— Exercise objective —
Exclude the pictures and set down, unaltered, the lines from the one that holds "You are a GUI" through the end of the data.

— Supplied material —
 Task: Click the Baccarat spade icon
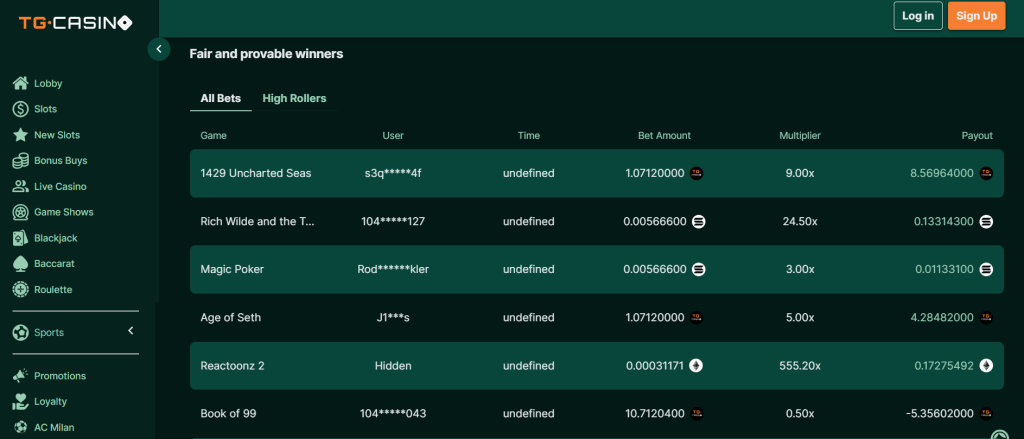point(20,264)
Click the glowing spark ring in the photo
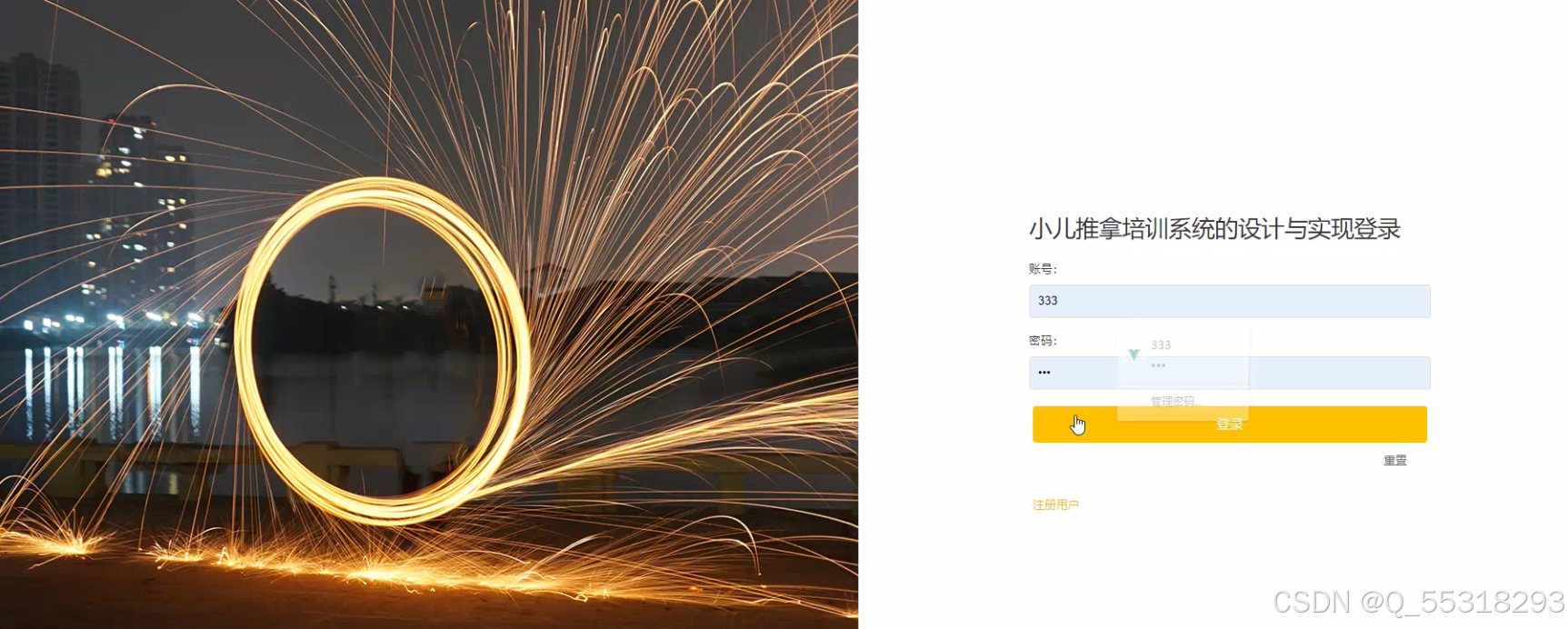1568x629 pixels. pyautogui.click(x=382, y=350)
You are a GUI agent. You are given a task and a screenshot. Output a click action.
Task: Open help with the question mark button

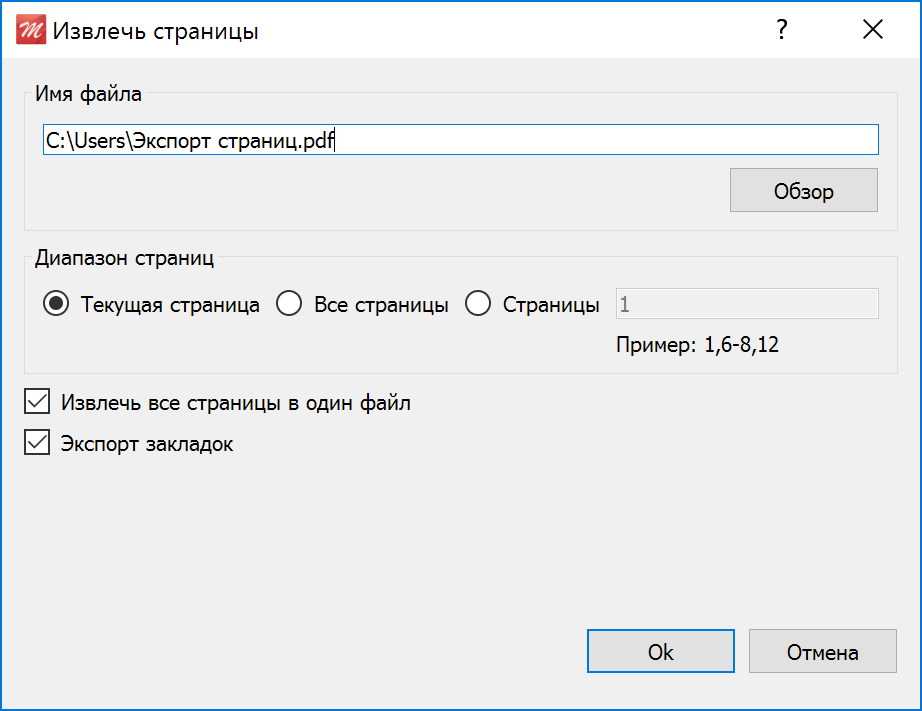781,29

— Result —
You are a GUI agent. You are given a task and a screenshot. Output a click action.
Task: Open help with the question mark button

781,29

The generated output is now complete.